La « photo » des besoins de soins requis par vos résidents ainsi réalisée, doit être le reflet de la réalité de leurs besoins de soin et servira alors d’argument fort, une fois validée par le CD et l’ARS, pour étayer l’argumentation de certains projets spécifiques répondant aux besoins de la population hébergée (PASA, UHR, psychiatrie, etc…). Ces éléments détermineront les objectifs portés par le projet d’établissement. Ils feront alors l’objet d’une négociation lors du CPOM dans le cadre des financements complémentaires liés à des modalités particulières d’accueil ou d’hébergement, ou à des projets innovants.

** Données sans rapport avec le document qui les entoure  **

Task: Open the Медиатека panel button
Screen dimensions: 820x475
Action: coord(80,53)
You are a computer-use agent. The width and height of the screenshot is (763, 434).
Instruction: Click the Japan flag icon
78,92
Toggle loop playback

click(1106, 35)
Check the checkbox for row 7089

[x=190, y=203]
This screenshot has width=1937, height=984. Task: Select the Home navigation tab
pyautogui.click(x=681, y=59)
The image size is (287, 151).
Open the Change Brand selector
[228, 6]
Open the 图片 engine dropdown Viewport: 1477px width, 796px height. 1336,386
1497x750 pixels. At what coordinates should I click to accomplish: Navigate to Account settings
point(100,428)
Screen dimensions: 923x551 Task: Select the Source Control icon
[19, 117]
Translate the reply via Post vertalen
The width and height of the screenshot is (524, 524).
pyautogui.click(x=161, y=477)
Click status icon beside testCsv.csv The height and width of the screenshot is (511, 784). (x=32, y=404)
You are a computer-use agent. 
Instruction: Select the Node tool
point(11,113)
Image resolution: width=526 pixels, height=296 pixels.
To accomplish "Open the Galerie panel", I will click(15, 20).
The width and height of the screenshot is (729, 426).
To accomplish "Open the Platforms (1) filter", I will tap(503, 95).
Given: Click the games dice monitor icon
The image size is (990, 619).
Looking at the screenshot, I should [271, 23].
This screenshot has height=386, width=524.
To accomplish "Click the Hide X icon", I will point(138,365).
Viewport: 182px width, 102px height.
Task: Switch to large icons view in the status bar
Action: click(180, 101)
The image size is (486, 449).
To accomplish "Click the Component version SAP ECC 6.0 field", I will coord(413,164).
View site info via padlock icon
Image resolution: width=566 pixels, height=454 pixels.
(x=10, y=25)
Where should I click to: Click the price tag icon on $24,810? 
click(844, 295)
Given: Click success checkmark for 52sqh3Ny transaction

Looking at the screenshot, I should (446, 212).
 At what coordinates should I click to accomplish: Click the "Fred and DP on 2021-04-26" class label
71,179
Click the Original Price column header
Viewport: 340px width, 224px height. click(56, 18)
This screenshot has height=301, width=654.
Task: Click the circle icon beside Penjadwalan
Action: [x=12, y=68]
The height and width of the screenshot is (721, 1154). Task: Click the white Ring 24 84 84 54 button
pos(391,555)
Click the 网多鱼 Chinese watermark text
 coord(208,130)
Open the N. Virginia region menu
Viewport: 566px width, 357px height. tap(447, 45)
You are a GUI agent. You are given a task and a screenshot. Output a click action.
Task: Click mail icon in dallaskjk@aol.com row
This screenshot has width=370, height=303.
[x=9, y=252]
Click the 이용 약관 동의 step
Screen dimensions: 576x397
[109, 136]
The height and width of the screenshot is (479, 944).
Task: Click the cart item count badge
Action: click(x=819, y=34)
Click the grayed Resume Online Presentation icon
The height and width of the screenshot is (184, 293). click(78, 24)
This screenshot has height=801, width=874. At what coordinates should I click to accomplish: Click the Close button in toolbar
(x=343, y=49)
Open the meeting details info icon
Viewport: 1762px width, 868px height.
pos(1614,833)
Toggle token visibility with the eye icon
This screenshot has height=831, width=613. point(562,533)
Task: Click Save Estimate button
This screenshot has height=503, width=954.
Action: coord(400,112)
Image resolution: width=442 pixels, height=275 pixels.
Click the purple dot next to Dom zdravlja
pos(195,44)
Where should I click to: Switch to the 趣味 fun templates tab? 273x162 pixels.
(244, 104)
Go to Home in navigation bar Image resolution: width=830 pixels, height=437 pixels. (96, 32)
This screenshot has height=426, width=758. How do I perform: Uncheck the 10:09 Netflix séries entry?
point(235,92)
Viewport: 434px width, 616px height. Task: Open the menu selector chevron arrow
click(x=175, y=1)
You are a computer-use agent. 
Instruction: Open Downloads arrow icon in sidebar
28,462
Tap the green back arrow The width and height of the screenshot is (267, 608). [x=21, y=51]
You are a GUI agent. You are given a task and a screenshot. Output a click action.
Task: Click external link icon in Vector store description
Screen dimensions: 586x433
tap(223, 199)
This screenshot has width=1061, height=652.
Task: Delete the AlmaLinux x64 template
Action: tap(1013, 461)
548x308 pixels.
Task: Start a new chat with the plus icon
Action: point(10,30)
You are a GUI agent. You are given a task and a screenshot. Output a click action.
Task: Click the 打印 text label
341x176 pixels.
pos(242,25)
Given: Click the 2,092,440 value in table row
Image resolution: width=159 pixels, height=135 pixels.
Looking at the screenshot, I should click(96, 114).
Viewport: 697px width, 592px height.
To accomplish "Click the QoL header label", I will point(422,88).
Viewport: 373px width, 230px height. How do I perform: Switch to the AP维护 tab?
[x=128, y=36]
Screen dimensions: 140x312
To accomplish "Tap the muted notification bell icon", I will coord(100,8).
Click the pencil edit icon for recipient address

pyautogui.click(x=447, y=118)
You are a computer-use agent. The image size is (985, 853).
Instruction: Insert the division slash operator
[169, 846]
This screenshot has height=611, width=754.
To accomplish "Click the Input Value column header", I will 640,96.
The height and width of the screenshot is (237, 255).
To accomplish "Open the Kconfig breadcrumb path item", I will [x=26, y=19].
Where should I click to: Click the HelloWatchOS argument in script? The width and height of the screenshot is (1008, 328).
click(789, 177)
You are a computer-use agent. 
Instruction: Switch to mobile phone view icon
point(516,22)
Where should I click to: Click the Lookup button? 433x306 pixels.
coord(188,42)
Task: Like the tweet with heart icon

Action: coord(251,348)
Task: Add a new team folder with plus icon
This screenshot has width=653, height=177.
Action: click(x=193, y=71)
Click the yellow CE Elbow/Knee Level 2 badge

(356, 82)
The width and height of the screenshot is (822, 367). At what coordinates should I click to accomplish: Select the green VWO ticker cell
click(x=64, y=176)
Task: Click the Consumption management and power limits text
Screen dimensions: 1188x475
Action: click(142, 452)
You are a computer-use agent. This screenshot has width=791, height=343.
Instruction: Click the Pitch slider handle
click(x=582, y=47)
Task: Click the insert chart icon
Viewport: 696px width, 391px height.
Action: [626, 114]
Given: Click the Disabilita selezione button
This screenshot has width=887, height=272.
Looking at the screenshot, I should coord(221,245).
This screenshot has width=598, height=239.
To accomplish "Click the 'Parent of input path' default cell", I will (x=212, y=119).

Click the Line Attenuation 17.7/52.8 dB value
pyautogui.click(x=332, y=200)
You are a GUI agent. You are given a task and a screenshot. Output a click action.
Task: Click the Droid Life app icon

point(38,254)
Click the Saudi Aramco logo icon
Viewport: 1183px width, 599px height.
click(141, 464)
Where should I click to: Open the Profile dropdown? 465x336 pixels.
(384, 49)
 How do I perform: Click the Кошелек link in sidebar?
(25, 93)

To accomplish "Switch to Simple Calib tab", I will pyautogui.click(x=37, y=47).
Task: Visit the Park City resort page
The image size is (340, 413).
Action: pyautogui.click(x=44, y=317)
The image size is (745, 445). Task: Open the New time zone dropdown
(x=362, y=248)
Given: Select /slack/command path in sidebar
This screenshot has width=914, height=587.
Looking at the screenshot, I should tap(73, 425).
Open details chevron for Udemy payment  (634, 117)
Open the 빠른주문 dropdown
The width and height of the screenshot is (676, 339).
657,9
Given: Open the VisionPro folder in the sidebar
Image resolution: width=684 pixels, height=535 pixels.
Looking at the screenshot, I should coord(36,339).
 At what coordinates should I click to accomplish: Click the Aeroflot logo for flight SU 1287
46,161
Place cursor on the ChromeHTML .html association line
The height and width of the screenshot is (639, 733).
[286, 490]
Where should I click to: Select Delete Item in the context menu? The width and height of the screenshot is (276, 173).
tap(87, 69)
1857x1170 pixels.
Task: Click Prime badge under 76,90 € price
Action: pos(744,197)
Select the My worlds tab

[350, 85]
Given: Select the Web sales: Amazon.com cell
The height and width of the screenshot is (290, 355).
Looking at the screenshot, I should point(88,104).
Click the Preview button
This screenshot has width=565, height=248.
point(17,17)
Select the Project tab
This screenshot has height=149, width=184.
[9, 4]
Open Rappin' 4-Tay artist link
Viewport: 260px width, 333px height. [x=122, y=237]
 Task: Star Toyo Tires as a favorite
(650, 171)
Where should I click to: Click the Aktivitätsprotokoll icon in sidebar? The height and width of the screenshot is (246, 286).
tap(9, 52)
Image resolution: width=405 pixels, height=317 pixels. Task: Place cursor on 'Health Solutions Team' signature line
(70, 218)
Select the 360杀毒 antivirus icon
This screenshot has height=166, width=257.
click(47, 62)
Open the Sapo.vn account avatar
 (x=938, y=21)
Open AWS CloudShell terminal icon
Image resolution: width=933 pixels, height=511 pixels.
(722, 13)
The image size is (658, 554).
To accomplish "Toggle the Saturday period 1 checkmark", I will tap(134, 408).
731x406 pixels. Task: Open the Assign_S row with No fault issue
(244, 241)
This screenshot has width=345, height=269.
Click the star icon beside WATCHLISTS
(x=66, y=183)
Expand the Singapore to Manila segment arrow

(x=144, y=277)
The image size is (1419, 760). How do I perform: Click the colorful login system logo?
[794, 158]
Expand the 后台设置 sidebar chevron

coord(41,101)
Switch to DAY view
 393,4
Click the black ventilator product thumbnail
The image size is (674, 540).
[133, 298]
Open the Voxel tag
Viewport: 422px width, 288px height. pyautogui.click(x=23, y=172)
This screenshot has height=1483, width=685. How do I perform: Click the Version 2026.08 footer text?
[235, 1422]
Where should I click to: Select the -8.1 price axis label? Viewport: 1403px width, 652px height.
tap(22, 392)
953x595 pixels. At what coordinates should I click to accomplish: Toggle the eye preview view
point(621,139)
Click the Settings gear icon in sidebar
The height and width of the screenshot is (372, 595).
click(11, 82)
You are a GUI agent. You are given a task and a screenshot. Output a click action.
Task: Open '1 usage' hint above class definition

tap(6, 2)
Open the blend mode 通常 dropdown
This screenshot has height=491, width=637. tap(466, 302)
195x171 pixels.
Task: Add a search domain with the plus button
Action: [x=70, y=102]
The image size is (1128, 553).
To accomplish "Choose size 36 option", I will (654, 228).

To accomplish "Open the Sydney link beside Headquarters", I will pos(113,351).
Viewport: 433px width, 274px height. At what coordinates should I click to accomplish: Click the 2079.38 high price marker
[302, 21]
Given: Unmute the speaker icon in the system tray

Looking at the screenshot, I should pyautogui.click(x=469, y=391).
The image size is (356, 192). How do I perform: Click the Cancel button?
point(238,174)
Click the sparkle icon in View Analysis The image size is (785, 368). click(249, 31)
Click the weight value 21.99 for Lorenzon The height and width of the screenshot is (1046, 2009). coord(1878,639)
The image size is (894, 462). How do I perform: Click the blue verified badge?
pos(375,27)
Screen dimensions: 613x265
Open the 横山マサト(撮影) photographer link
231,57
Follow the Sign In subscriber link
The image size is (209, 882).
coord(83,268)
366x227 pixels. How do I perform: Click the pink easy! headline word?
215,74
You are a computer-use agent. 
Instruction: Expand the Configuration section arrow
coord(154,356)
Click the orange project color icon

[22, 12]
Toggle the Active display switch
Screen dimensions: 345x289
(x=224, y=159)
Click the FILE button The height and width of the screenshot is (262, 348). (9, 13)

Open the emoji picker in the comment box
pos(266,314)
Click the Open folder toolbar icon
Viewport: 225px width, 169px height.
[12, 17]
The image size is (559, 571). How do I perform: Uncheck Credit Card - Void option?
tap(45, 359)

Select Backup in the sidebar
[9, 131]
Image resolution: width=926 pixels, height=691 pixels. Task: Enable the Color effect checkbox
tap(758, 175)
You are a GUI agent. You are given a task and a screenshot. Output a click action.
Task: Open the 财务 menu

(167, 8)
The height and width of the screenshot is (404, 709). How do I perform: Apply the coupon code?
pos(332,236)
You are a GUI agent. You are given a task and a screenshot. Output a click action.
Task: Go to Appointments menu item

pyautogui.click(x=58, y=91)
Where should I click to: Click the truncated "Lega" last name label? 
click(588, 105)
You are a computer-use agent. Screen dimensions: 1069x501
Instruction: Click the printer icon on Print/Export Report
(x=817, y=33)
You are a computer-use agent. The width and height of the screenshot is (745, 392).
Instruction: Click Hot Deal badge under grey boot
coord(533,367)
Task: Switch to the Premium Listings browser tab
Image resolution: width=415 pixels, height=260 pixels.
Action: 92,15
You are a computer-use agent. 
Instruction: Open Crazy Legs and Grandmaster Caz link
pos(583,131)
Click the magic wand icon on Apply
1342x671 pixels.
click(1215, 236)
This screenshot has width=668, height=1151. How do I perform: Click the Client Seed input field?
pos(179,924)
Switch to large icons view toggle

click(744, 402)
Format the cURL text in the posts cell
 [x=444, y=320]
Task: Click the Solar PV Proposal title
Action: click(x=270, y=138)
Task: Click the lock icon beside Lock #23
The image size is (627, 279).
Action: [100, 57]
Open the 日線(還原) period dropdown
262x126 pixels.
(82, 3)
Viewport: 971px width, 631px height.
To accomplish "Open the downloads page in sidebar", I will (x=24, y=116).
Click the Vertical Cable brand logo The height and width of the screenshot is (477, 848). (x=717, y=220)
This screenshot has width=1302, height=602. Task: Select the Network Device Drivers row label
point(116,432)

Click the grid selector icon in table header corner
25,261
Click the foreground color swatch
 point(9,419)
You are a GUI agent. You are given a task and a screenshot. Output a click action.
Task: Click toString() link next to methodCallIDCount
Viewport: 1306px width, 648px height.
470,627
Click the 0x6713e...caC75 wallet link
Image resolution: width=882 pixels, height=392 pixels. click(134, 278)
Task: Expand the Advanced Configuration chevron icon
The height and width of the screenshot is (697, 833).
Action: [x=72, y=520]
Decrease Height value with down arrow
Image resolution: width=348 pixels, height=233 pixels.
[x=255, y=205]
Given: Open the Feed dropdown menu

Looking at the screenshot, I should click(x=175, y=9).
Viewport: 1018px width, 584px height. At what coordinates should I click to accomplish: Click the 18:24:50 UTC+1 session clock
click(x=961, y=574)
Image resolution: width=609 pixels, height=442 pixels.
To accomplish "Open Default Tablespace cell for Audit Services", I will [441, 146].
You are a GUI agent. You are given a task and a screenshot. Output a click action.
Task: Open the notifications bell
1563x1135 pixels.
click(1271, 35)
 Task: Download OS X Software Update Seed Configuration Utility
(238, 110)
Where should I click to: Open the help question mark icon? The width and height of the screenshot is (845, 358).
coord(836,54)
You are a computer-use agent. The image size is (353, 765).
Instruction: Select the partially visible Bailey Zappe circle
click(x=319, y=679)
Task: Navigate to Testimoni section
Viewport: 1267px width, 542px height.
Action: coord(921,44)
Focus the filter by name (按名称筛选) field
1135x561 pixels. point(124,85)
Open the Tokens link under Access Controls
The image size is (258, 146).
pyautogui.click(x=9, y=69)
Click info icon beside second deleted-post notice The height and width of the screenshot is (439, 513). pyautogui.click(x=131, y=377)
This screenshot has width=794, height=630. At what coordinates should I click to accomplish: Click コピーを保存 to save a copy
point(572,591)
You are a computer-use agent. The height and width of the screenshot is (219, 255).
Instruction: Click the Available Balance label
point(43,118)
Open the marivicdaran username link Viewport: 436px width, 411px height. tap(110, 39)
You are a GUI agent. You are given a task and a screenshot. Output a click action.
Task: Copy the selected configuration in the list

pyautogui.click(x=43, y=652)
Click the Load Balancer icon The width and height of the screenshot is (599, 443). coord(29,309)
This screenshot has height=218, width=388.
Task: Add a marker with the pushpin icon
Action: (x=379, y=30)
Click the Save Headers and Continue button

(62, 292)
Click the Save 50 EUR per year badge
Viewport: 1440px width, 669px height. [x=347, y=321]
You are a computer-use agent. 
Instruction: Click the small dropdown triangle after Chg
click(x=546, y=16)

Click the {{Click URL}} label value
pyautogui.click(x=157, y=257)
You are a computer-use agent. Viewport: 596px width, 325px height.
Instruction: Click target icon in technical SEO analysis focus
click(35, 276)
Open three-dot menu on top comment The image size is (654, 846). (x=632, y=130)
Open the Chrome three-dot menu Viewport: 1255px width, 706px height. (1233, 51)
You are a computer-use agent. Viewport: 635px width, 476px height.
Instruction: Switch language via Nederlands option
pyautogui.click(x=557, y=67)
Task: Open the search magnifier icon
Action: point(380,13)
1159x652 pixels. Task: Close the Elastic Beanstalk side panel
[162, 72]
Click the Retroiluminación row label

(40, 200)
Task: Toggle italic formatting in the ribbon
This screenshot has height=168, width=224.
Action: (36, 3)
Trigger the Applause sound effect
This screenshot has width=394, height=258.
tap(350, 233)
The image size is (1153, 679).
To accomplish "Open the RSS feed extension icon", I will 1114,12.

Au final, l’anticipation, la préparation, le pilotage, l’implication et la coordination des équipes sont essentiels pour réussir à optimiser le codage AGGIR-PATHOS, permettant simultanément d’engager l’ensemble des professionnels dans une démarche qualité contribuant en premier lieu à l’amélioration de la qualité des soins, et donc de vie, des personnes âgées, et à terme, lorsque les moyens financiers sont attribués, à une amélioration de la qualité de vie au travail des salariés.
C’est également une méthode redonnant du sens aux soins et structurant à l’avenir le fonctionnement en collégialité de l’ensemble de l’équipe.